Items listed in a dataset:
###
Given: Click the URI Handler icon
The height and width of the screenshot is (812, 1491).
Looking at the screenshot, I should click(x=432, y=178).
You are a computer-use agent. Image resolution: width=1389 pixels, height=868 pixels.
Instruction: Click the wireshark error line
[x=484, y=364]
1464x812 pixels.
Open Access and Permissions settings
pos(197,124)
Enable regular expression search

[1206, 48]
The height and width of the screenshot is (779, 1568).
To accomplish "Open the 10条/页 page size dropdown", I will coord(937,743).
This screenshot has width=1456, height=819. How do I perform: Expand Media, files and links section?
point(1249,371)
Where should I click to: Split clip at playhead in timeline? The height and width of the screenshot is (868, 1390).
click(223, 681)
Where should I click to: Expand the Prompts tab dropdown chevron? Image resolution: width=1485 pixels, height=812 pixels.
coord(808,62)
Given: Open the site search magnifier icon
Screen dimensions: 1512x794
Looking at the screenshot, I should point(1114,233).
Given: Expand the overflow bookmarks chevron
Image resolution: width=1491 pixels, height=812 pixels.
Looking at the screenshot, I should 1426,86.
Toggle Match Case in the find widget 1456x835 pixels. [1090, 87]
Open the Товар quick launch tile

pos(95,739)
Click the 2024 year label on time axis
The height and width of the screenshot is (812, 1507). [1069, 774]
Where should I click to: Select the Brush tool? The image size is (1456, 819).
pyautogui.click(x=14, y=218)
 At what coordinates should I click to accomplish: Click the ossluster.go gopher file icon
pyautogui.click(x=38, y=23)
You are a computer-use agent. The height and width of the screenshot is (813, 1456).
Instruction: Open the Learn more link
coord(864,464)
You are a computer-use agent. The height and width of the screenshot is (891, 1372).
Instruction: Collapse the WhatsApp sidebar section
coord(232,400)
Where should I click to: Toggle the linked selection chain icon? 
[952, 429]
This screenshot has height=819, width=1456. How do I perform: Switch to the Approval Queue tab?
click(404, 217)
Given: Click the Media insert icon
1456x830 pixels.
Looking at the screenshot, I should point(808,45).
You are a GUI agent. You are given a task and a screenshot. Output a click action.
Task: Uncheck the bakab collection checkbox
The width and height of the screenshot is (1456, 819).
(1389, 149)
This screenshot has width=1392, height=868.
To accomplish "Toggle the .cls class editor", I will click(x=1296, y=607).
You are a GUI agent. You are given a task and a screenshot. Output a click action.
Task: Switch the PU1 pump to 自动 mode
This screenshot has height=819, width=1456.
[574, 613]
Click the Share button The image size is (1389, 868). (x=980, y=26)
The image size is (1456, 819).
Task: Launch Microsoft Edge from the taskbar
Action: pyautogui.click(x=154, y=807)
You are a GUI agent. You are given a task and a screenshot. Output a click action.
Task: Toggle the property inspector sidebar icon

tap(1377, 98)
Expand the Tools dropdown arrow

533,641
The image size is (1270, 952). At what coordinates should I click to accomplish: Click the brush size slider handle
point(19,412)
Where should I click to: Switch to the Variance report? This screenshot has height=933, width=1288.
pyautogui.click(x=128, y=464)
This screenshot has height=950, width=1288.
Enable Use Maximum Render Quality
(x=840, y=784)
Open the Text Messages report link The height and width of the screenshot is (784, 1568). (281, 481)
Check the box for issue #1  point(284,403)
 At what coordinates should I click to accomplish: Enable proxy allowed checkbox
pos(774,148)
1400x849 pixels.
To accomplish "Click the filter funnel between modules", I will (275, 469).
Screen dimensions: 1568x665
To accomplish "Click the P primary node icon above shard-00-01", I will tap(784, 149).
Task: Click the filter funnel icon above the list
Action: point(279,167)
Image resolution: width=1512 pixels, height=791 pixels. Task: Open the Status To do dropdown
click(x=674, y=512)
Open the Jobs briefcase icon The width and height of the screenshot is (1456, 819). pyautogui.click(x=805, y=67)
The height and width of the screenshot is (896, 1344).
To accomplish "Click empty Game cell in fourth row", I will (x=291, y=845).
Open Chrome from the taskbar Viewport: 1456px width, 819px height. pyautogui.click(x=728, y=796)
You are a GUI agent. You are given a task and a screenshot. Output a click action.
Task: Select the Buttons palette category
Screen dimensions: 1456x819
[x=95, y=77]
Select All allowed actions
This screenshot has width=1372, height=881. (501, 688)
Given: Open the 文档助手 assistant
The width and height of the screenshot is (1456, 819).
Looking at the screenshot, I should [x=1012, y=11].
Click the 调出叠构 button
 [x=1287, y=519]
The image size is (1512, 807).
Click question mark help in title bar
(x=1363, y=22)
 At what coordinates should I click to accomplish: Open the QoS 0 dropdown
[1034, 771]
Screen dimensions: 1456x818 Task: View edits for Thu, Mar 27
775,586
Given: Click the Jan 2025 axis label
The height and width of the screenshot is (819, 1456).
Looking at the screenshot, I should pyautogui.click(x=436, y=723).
###
• _The problem_
Each line above should be reproduced exactly, with nothing omitted.

• _Finished task_
Given: Click the URI Handler icon
The height and width of the screenshot is (812, 1491).
Looking at the screenshot, I should click(x=432, y=178).
You are a computer-use agent. Image resolution: width=1389 pixels, height=868 pixels.
Instruction: Click the wireshark error line
[x=484, y=364]
1464x812 pixels.
Open Access and Permissions settings
pos(197,124)
Enable regular expression search

[1206, 48]
The height and width of the screenshot is (779, 1568).
To accomplish "Open the 10条/页 page size dropdown", I will coord(937,743).
This screenshot has width=1456, height=819. How do I perform: Expand Media, files and links section?
point(1249,371)
Where should I click to: Split clip at playhead in timeline? The height and width of the screenshot is (868, 1390).
click(223, 681)
Where should I click to: Expand the Prompts tab dropdown chevron? Image resolution: width=1485 pixels, height=812 pixels.
coord(808,62)
Given: Open the site search magnifier icon
Screen dimensions: 1512x794
Looking at the screenshot, I should point(1114,233).
Given: Expand the overflow bookmarks chevron
Image resolution: width=1491 pixels, height=812 pixels.
Looking at the screenshot, I should 1426,86.
Toggle Match Case in the find widget 1456x835 pixels. [1090, 87]
Open the Товар quick launch tile

pos(95,739)
Click the 2024 year label on time axis
The height and width of the screenshot is (812, 1507). [1069, 774]
Where should I click to: Select the Brush tool? The image size is (1456, 819).
pyautogui.click(x=14, y=218)
 At what coordinates should I click to accomplish: Click the ossluster.go gopher file icon
pyautogui.click(x=38, y=23)
You are a computer-use agent. The height and width of the screenshot is (813, 1456).
Instruction: Open the Learn more link
coord(864,464)
You are a computer-use agent. The height and width of the screenshot is (891, 1372).
Instruction: Collapse the WhatsApp sidebar section
coord(232,400)
Where should I click to: Toggle the linked selection chain icon? 
[952, 429]
This screenshot has height=819, width=1456. How do I perform: Switch to the Approval Queue tab?
click(404, 217)
Given: Click the Media insert icon
1456x830 pixels.
Looking at the screenshot, I should point(808,45).
You are a GUI agent. You are given a task and a screenshot. Output a click action.
Task: Uncheck the bakab collection checkbox
The width and height of the screenshot is (1456, 819).
(1389, 149)
This screenshot has width=1392, height=868.
To accomplish "Toggle the .cls class editor", I will click(x=1296, y=607).
You are a GUI agent. You are given a task and a screenshot. Output a click action.
Task: Switch the PU1 pump to 自动 mode
This screenshot has height=819, width=1456.
[574, 613]
Click the Share button The image size is (1389, 868). (x=980, y=26)
The image size is (1456, 819).
Task: Launch Microsoft Edge from the taskbar
Action: pyautogui.click(x=154, y=807)
You are a GUI agent. You are given a task and a screenshot. Output a click action.
Task: Toggle the property inspector sidebar icon

tap(1377, 98)
Expand the Tools dropdown arrow

533,641
The image size is (1270, 952). At what coordinates should I click to accomplish: Click the brush size slider handle
point(19,412)
Where should I click to: Switch to the Variance report? This screenshot has height=933, width=1288.
pyautogui.click(x=128, y=464)
This screenshot has height=950, width=1288.
Enable Use Maximum Render Quality
(x=840, y=784)
Open the Text Messages report link The height and width of the screenshot is (784, 1568). (281, 481)
Check the box for issue #1  point(284,403)
 At what coordinates should I click to accomplish: Enable proxy allowed checkbox
pos(774,148)
1400x849 pixels.
To accomplish "Click the filter funnel between modules", I will (275, 469).
Screen dimensions: 1568x665
To accomplish "Click the P primary node icon above shard-00-01", I will tap(784, 149).
Task: Click the filter funnel icon above the list
Action: point(279,167)
Image resolution: width=1512 pixels, height=791 pixels. Task: Open the Status To do dropdown
click(x=674, y=512)
Open the Jobs briefcase icon The width and height of the screenshot is (1456, 819). pyautogui.click(x=805, y=67)
The height and width of the screenshot is (896, 1344).
To accomplish "Click empty Game cell in fourth row", I will (x=291, y=845).
Open Chrome from the taskbar Viewport: 1456px width, 819px height. pyautogui.click(x=728, y=796)
You are a GUI agent. You are given a task and a screenshot. Output a click action.
Task: Select the Buttons palette category
Screen dimensions: 1456x819
[x=95, y=77]
Select All allowed actions
This screenshot has width=1372, height=881. (501, 688)
Given: Open the 文档助手 assistant
The width and height of the screenshot is (1456, 819).
Looking at the screenshot, I should [x=1012, y=11].
Click the 调出叠构 button
 [x=1287, y=519]
The image size is (1512, 807).
Click question mark help in title bar
(x=1363, y=22)
 At what coordinates should I click to accomplish: Open the QoS 0 dropdown
[1034, 771]
Screen dimensions: 1456x818 Task: View edits for Thu, Mar 27
775,586
Given: Click the Jan 2025 axis label
The height and width of the screenshot is (819, 1456).
Looking at the screenshot, I should pyautogui.click(x=436, y=723).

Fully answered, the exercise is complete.